§ **Your assignment**
Return only this: the line with "product change (181, 579)" and all the lines that follow it below, through the final one, exactly as they are.

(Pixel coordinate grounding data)
——————————

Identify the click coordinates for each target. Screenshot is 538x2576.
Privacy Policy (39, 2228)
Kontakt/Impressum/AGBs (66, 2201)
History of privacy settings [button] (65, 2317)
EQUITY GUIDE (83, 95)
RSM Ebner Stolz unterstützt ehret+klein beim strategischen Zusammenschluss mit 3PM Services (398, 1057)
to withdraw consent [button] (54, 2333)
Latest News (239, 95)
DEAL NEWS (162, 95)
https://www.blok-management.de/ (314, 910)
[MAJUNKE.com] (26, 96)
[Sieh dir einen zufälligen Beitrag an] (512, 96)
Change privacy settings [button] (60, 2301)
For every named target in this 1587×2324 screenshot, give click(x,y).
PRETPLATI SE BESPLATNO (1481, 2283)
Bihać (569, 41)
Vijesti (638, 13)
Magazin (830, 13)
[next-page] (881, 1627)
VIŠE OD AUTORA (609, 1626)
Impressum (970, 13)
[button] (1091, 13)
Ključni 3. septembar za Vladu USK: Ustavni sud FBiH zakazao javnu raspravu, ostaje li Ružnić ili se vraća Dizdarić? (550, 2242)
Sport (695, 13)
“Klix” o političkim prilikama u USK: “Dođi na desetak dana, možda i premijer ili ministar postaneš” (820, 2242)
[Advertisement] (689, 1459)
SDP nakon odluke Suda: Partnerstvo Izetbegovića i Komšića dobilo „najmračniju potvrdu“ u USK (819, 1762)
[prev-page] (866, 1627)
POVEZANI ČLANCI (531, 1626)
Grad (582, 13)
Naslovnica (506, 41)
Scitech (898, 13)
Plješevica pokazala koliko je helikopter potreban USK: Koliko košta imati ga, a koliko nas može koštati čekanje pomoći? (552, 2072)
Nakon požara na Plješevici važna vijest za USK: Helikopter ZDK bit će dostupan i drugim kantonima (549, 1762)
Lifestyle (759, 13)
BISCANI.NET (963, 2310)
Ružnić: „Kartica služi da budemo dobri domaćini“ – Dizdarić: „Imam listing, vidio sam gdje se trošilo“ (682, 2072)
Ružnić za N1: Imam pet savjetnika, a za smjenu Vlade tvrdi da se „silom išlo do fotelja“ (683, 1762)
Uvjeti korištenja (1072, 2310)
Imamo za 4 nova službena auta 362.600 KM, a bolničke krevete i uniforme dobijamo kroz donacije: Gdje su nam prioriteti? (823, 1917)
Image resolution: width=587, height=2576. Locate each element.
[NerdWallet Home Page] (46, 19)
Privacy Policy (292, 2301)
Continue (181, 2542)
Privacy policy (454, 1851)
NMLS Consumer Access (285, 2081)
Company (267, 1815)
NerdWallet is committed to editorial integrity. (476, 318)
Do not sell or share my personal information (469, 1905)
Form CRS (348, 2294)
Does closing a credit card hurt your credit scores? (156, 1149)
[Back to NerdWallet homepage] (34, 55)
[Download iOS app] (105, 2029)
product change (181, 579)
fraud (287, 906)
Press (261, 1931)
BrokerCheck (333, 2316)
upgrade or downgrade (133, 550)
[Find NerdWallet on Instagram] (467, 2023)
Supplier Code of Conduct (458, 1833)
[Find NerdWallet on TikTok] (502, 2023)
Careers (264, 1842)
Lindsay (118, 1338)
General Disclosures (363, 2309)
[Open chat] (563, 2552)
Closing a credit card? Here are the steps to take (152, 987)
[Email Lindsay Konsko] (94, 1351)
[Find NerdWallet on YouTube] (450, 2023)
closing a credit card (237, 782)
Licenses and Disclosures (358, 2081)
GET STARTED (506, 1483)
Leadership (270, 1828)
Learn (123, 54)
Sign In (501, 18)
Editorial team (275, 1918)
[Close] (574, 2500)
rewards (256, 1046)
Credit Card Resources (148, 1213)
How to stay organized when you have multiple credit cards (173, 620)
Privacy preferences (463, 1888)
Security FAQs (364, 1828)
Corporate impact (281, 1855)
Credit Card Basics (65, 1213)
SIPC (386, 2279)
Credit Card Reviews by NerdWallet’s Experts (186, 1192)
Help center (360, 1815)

——————————

§ **The completed task**
product change (181, 579)
fraud (287, 906)
Press (261, 1931)
BrokerCheck (333, 2316)
upgrade or downgrade (133, 550)
[Find NerdWallet on Instagram] (467, 2023)
Supplier Code of Conduct (458, 1833)
[Find NerdWallet on TikTok] (502, 2023)
Careers (264, 1842)
Lindsay (118, 1338)
General Disclosures (363, 2309)
[Open chat] (563, 2552)
Closing a credit card? Here are the steps to take (152, 987)
[Email Lindsay Konsko] (94, 1351)
[Find NerdWallet on YouTube] (450, 2023)
closing a credit card (237, 782)
Licenses and Disclosures (358, 2081)
GET STARTED (506, 1483)
Leadership (270, 1828)
Learn (123, 54)
Sign In (501, 18)
Editorial team (275, 1918)
[Close] (574, 2500)
rewards (256, 1046)
Credit Card Resources (148, 1213)
How to stay organized when you have multiple credit cards (173, 620)
Privacy preferences (463, 1888)
Security FAQs (364, 1828)
Corporate impact (281, 1855)
Credit Card Basics (65, 1213)
SIPC (386, 2279)
Credit Card Reviews by NerdWallet’s Experts (186, 1192)
Help center (360, 1815)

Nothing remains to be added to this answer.